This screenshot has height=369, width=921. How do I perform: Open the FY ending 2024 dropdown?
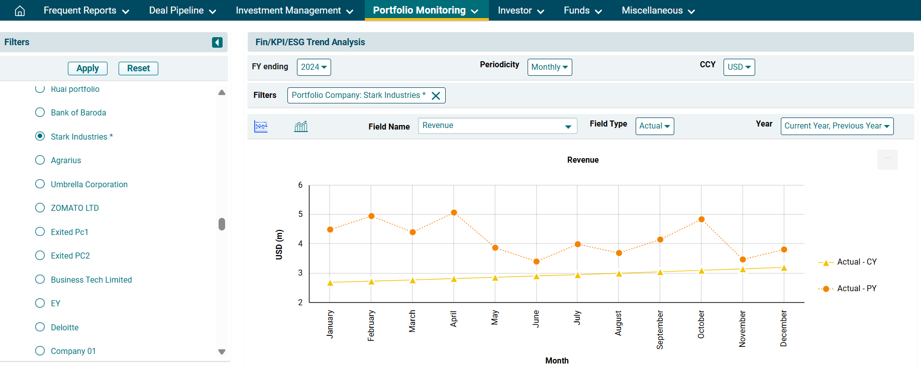tap(314, 67)
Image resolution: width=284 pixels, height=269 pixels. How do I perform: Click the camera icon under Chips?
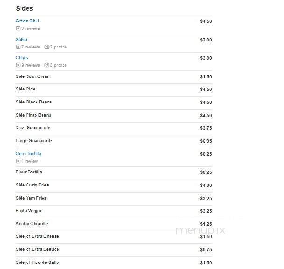(x=47, y=65)
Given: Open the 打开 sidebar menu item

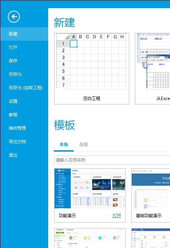Looking at the screenshot, I should tap(24, 47).
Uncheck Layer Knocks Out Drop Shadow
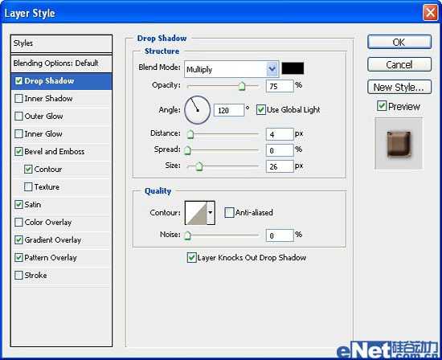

════════

| Problem |
Go through the entries and retype them exactly, except for the images.

| Expected answer |
This screenshot has height=369, width=921. How do I perform: Open the FY ending 2024 dropdown?
tap(314, 67)
Image resolution: width=284 pixels, height=269 pixels. How do I perform: Click the camera icon under Chips?
(x=47, y=65)
Given: Open the 打开 sidebar menu item

Looking at the screenshot, I should tap(24, 47).
Uncheck Layer Knocks Out Drop Shadow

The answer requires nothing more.